> [Task description] Line by line, print the records exactly as they are, dropping the pictures.

----- Task material -----

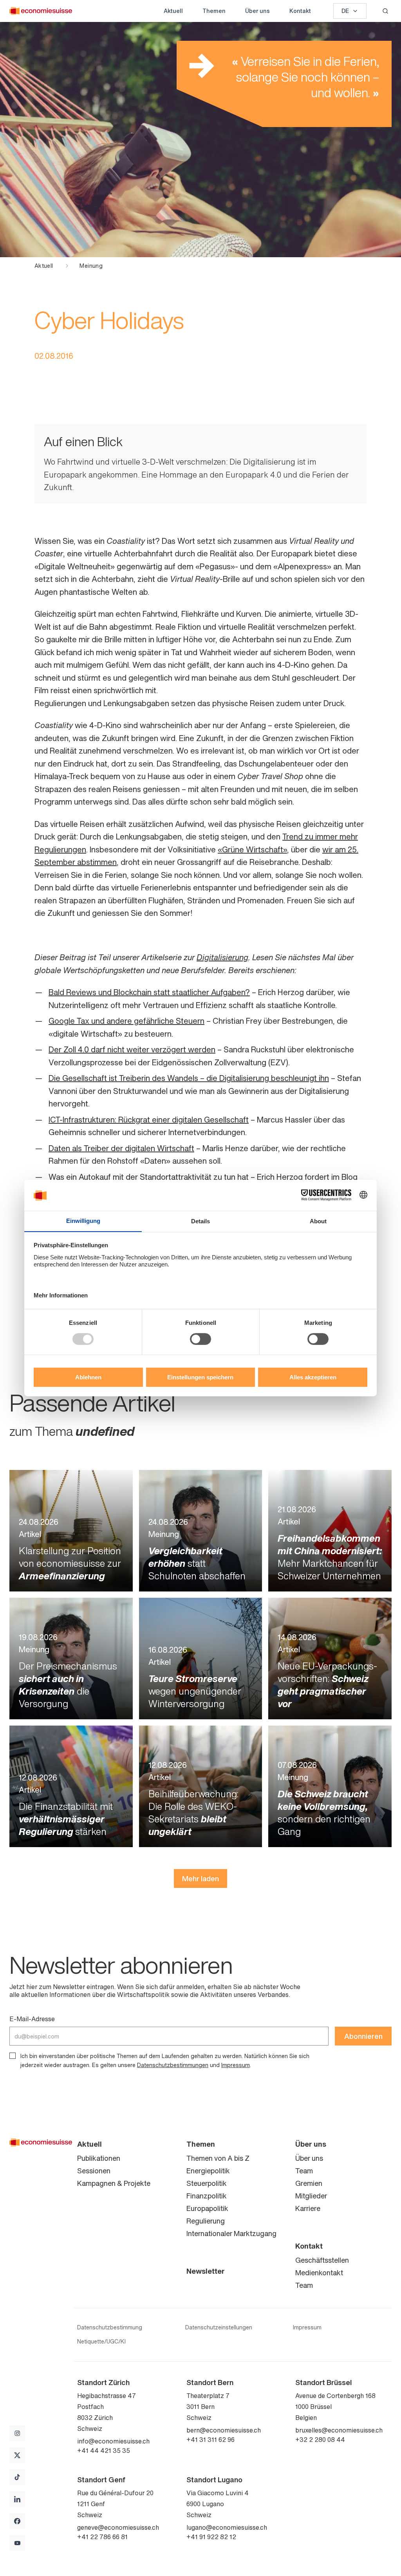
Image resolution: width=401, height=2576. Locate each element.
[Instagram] (17, 2433)
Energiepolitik (208, 2170)
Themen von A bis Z (217, 2158)
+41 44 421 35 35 (103, 2450)
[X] (17, 2455)
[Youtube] (17, 2543)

-----

> [Exercise answer]
Image resolution: width=401, height=2576. Locate each element.
[Instagram] (17, 2433)
Energiepolitik (208, 2170)
Themen von A bis Z (217, 2158)
+41 44 421 35 35 (103, 2450)
[X] (17, 2455)
[Youtube] (17, 2543)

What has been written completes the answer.